## [TEXTE FOURNI]
----------------

Cyril Cornu et Alan Roura. © Michel Duperrex

«Ce souvenir reste gravé dans ma mémoire»

6 novembre 2020

Cyril Cornu a eu le bonheur d’accompagner Alan Roura à la sortie du chenal, aux Sables-d’Olonne, lors du départ du Vendée Globe 2016. Quatre ans plus tard, La Fabrique est toujours liée au navigateur genevois, qui repart dimanche pour le tour du monde en solitaire et sans escale. Très engagé dans le projet, le responsable communication de Cornu SA raconte tout ce que cette incroyable aventure commune implique.

Quatre ans plus tard

Cyril Cornu se souvient encore parfaitement du départ de 2016. À peine arrivé au ponton, on lui avait fait la surprise de le laisser monter à bord du bateau pour la remontée du chenal des Sables-d’Olonne avec Alan Roura, devant près de 400 000 spectateurs amassés sur les quais. «Je n’y croyais pas. Je pensais que c’était réservé au skipper. L’ambiance était exceptionnelle, indescriptible. Ce souvenir reste gravé dans ma mémoire.»

----------------

## [Enregistrements conservés]
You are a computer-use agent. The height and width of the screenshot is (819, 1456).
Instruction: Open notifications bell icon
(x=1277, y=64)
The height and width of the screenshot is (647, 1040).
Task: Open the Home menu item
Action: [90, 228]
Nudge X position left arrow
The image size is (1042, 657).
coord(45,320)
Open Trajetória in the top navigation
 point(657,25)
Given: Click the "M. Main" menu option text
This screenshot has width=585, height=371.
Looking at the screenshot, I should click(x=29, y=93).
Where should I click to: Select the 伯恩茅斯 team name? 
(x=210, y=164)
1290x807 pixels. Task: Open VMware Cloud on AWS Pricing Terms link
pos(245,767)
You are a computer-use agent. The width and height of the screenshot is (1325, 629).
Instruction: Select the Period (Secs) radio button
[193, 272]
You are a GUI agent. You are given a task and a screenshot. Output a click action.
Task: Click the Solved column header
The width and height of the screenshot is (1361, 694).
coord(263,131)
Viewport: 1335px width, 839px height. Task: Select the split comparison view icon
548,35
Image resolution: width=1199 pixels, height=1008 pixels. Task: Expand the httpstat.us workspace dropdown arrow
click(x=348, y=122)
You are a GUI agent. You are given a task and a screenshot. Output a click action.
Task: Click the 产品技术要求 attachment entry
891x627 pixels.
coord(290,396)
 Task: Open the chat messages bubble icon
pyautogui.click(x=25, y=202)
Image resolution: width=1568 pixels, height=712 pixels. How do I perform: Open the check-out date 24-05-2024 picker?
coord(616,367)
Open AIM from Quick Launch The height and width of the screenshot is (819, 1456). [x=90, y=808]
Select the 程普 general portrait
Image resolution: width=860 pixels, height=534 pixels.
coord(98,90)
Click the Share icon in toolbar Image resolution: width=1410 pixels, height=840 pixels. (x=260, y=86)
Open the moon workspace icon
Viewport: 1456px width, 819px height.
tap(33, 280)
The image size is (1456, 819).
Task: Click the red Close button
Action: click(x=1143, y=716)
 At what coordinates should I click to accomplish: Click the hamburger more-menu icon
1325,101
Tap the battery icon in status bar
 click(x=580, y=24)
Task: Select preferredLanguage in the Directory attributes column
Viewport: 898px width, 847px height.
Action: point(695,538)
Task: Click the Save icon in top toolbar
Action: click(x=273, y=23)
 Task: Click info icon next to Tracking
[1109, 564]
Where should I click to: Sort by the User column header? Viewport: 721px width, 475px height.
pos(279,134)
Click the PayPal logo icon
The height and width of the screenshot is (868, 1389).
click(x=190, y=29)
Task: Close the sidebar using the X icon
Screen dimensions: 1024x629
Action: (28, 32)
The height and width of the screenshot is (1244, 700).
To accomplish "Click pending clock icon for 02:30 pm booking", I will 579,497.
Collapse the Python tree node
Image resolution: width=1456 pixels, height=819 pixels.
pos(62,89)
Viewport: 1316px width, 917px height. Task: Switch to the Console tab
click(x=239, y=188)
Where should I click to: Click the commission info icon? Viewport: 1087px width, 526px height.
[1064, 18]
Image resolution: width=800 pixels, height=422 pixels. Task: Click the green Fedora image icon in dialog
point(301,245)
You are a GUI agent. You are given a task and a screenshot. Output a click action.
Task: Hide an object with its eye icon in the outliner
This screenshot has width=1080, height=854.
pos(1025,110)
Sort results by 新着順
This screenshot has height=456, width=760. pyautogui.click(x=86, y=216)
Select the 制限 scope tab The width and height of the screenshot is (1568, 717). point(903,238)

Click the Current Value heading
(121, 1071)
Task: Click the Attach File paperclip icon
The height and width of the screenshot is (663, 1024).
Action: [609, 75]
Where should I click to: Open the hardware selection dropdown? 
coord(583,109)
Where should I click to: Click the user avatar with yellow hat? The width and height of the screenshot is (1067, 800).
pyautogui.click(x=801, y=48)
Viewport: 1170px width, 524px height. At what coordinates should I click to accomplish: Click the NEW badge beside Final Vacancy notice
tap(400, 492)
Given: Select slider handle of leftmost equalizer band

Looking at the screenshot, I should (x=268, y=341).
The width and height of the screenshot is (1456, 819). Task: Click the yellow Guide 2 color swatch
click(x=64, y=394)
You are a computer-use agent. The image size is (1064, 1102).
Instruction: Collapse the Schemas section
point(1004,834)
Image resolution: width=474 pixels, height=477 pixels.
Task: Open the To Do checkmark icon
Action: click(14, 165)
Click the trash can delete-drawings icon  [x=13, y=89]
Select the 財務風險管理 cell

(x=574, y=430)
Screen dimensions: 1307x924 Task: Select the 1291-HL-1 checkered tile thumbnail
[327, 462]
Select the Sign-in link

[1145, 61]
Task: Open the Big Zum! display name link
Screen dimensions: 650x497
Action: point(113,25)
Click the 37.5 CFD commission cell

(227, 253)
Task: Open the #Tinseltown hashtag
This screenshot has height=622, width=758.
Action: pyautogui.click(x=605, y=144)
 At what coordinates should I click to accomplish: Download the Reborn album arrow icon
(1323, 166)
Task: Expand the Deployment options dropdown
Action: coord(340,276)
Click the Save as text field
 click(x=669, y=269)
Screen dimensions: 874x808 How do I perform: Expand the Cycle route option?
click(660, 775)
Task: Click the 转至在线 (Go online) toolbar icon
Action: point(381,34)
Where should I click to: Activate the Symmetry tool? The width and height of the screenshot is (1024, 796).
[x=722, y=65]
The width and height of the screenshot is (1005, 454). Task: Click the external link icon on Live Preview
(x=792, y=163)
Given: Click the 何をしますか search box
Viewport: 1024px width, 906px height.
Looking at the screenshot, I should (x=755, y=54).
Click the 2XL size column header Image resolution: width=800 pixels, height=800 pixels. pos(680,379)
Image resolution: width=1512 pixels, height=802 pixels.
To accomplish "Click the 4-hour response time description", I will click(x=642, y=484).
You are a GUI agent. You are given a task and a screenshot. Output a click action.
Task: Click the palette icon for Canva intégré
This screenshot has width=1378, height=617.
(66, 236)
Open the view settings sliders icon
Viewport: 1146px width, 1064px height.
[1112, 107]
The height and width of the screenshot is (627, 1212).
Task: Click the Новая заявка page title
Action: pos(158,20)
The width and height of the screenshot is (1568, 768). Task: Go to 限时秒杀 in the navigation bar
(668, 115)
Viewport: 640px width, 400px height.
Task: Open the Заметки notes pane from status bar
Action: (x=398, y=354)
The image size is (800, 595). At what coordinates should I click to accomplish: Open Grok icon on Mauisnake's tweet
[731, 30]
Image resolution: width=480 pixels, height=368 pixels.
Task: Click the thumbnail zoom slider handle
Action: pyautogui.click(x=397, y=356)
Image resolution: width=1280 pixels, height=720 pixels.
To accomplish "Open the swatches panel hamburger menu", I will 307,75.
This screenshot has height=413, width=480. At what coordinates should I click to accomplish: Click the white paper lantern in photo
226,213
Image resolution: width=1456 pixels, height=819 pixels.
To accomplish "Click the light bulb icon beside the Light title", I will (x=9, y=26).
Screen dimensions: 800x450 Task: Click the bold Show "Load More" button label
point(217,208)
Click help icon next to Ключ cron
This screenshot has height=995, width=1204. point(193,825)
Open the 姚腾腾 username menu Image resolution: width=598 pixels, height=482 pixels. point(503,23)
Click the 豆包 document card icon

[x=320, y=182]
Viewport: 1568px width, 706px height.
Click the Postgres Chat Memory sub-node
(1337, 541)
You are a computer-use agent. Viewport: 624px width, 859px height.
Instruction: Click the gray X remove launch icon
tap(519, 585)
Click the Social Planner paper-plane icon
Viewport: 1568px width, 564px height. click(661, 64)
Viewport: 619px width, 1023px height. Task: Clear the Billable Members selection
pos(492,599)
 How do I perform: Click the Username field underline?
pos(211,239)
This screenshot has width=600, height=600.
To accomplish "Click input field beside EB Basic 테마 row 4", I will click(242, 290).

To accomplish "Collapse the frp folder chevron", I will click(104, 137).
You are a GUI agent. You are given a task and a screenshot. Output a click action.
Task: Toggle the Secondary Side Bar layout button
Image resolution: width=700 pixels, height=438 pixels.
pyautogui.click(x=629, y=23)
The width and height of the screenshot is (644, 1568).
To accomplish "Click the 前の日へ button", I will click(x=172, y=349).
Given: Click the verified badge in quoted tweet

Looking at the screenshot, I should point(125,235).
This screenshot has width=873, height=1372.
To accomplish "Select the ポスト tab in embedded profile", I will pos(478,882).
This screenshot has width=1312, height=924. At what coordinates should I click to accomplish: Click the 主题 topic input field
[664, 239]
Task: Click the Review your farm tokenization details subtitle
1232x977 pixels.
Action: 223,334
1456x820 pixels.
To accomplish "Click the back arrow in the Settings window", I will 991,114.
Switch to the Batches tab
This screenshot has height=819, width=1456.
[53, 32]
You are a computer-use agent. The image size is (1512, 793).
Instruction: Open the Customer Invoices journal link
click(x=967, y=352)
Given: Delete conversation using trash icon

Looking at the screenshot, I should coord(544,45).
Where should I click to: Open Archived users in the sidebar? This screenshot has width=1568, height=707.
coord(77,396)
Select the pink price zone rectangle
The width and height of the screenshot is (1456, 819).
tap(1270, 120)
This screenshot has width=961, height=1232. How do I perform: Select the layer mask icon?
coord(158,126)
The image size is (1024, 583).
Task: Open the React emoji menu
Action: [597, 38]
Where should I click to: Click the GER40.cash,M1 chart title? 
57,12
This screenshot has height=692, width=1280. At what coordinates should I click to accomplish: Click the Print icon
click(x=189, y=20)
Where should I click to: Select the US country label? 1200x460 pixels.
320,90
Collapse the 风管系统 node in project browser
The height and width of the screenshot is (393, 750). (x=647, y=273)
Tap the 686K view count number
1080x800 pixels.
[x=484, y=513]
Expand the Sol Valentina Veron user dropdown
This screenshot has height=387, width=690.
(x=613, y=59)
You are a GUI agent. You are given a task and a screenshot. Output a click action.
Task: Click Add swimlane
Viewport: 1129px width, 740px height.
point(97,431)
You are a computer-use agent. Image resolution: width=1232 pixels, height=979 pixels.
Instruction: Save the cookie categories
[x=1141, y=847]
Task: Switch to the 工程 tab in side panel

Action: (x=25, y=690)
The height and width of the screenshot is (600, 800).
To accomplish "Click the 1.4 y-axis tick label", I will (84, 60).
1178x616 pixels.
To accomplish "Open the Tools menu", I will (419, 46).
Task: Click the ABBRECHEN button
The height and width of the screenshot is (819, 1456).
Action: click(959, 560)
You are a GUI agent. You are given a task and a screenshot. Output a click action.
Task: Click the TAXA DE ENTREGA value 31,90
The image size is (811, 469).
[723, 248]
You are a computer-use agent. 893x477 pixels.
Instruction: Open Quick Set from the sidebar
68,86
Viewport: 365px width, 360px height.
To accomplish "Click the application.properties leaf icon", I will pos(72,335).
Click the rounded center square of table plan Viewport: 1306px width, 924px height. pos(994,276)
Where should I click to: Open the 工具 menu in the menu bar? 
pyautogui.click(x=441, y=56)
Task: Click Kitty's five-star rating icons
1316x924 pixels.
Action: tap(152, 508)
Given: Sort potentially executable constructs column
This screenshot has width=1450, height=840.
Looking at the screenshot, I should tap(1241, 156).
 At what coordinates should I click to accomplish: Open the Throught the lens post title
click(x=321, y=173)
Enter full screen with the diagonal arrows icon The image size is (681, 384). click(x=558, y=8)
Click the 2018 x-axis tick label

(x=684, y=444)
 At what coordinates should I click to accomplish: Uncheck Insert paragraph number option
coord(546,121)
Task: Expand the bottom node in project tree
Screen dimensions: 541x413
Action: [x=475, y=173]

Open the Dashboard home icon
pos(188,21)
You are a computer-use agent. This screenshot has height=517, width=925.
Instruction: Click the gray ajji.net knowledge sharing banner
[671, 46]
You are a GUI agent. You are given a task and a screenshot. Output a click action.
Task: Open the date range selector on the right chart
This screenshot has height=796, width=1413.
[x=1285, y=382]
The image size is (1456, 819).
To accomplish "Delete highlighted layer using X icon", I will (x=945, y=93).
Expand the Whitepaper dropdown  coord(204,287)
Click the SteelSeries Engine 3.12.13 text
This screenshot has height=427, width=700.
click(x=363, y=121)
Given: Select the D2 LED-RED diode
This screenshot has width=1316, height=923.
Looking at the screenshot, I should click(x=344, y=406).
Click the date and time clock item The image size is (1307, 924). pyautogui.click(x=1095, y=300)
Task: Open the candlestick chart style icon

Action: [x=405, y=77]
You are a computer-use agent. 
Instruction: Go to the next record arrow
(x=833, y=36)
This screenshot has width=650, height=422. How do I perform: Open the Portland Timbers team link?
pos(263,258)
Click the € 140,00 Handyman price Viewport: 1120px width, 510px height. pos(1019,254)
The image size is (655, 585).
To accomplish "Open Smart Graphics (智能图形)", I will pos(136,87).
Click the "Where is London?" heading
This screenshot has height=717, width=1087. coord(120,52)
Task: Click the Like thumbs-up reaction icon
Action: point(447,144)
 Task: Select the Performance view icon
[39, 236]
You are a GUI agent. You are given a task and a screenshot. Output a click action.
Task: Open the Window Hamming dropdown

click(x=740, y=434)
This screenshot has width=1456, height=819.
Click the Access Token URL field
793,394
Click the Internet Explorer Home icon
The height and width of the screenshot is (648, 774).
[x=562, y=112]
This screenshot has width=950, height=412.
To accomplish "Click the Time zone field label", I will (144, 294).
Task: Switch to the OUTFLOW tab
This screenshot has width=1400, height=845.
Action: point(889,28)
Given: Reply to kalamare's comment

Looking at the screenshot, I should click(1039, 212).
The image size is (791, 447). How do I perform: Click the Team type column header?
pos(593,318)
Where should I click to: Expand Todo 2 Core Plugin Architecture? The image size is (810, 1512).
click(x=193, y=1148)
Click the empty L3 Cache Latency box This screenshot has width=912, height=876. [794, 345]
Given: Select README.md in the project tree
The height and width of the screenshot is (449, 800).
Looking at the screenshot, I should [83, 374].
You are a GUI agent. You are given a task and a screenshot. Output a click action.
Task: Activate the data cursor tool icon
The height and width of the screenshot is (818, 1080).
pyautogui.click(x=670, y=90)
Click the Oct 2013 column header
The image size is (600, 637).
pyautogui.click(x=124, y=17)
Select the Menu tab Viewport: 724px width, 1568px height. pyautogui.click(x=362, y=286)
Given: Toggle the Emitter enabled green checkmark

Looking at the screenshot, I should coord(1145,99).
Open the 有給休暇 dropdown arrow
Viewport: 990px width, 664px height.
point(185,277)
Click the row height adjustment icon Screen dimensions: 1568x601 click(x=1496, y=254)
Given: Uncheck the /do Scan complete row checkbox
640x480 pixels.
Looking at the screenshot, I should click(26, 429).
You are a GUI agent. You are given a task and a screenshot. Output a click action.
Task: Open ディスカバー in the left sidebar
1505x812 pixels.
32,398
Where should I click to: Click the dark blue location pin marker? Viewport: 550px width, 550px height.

----------------

## [CONSIGNES]
1. D'après l'article sur Cyril Cornu et Alan Roura, combien de spectateurs étaient amassés sur les quais lors de la remontée du chenal en 2016 ?
2. Résumez en deux phrases l'article sur Cyril Cornu et Alan Roura.
3. Poursuivez l'article sur Cyril Cornu et Alan Roura à partir de sa dernière phrase.

## [CORRIGÉ DES EXERCICES]
1. Près de 400 000 spectateurs.

2. Responsable communication de Cornu SA, Cyril Cornu a accompagné Alan Roura à la sortie du chenal des Sables-d'Olonne lors du départ du Vendée Globe 2016, et La Fabrique reste liée au navigateur genevois, qui repart dimanche pour le tour du monde en solitaire et sans escale. Cyril Cornu garde un souvenir très vif de ce départ, lorsqu'on lui avait fait la surprise de le laisser monter à bord devant près de 400 000 spectateurs.

3.
Quatre ans plus tard, le navigateur genevois se trouve de nouveau au départ du Vendée Globe. La Fabrique est toujours à ses côtés, son nom grimé sur la coque, sur les voiles, sur les vêtements. Dimanche, à 13h02, Alan Roura et les autres s’élanceront dans un nouveau tour du monde en solitaire. À huis clos. Seuls quelques chanceux seront de la partie, dix par équipage, dont Cyril Cornu. «C’est un moment de grande tension et de concentration. Je pense que sans public pour réchauffer l’atmosphère, ce sentiment va être décuplé. Et c’est très émouvant aussi.»

Le Champagnoux aurait souhaité emmener toute sa famille pour leur faire vivre ces émotions du départ. Reste l’arrivée. Alan Roura souhaite boucler le Vendée Globe en moins de huitante jours. «Le retour est encore plus magique. Cela fait trois mois qu’on a la boule au ventre, qu’on sait que tout peut se produire, et de voir ce point grossir à l’horizon, c’est très fort. J’espère que je pourrai emmener mes proches. J’aimerais pouvoir partager cela avec le plus de monde possible. Mais vu la situation actuelle, je me rends bien compte que ce ne sera certainement pas possible.»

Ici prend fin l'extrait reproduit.